Compito: Trascrivi tutte le righe che seguono, identiche, senza cambiare nulla.

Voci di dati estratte
----

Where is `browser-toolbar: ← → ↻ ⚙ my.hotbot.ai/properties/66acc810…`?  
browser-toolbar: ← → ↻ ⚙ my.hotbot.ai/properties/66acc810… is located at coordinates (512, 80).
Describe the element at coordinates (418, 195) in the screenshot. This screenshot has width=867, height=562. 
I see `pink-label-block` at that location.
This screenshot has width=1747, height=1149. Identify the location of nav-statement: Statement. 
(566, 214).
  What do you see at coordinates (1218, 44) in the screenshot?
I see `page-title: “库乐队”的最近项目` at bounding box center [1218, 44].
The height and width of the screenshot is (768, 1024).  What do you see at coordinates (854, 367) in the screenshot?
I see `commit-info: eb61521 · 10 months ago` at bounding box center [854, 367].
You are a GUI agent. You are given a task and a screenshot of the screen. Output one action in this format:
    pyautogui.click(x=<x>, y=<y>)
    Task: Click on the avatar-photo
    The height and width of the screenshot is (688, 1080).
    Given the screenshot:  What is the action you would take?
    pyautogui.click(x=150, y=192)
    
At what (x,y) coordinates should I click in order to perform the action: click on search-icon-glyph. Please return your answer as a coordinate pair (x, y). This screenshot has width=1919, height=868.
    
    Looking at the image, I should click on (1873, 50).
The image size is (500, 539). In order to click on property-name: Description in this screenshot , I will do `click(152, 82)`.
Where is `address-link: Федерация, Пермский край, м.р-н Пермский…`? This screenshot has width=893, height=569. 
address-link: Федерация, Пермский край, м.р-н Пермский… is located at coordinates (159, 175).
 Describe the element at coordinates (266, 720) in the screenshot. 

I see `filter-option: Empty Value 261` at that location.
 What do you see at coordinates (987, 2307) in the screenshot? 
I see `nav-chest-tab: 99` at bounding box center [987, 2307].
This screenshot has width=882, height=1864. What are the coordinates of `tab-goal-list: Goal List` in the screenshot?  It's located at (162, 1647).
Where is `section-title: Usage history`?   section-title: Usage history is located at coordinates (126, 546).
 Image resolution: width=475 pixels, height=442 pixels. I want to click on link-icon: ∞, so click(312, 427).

----

Esito del compito:
Where is `browser-toolbar: ← → ↻ ⚙ my.hotbot.ai/properties/66acc810…`?  
browser-toolbar: ← → ↻ ⚙ my.hotbot.ai/properties/66acc810… is located at coordinates (512, 80).
Describe the element at coordinates (418, 195) in the screenshot. This screenshot has width=867, height=562. 
I see `pink-label-block` at that location.
This screenshot has width=1747, height=1149. Identify the location of nav-statement: Statement. 
(566, 214).
  What do you see at coordinates (1218, 44) in the screenshot?
I see `page-title: “库乐队”的最近项目` at bounding box center [1218, 44].
The height and width of the screenshot is (768, 1024).  What do you see at coordinates (854, 367) in the screenshot?
I see `commit-info: eb61521 · 10 months ago` at bounding box center [854, 367].
You are a GUI agent. You are given a task and a screenshot of the screen. Output one action in this format:
    pyautogui.click(x=<x>, y=<y>)
    Task: Click on the avatar-photo
    The height and width of the screenshot is (688, 1080).
    Given the screenshot:  What is the action you would take?
    pyautogui.click(x=150, y=192)
    
At what (x,y) coordinates should I click in order to perform the action: click on search-icon-glyph. Please return your answer as a coordinate pair (x, y). This screenshot has width=1919, height=868.
    
    Looking at the image, I should click on (1873, 50).
The image size is (500, 539). In order to click on property-name: Description in this screenshot , I will do `click(152, 82)`.
Where is `address-link: Федерация, Пермский край, м.р-н Пермский…`? This screenshot has width=893, height=569. 
address-link: Федерация, Пермский край, м.р-н Пермский… is located at coordinates (159, 175).
 Describe the element at coordinates (266, 720) in the screenshot. 

I see `filter-option: Empty Value 261` at that location.
 What do you see at coordinates (987, 2307) in the screenshot? 
I see `nav-chest-tab: 99` at bounding box center [987, 2307].
This screenshot has width=882, height=1864. What are the coordinates of `tab-goal-list: Goal List` in the screenshot?  It's located at (162, 1647).
Where is `section-title: Usage history`?   section-title: Usage history is located at coordinates (126, 546).
 Image resolution: width=475 pixels, height=442 pixels. I want to click on link-icon: ∞, so click(312, 427).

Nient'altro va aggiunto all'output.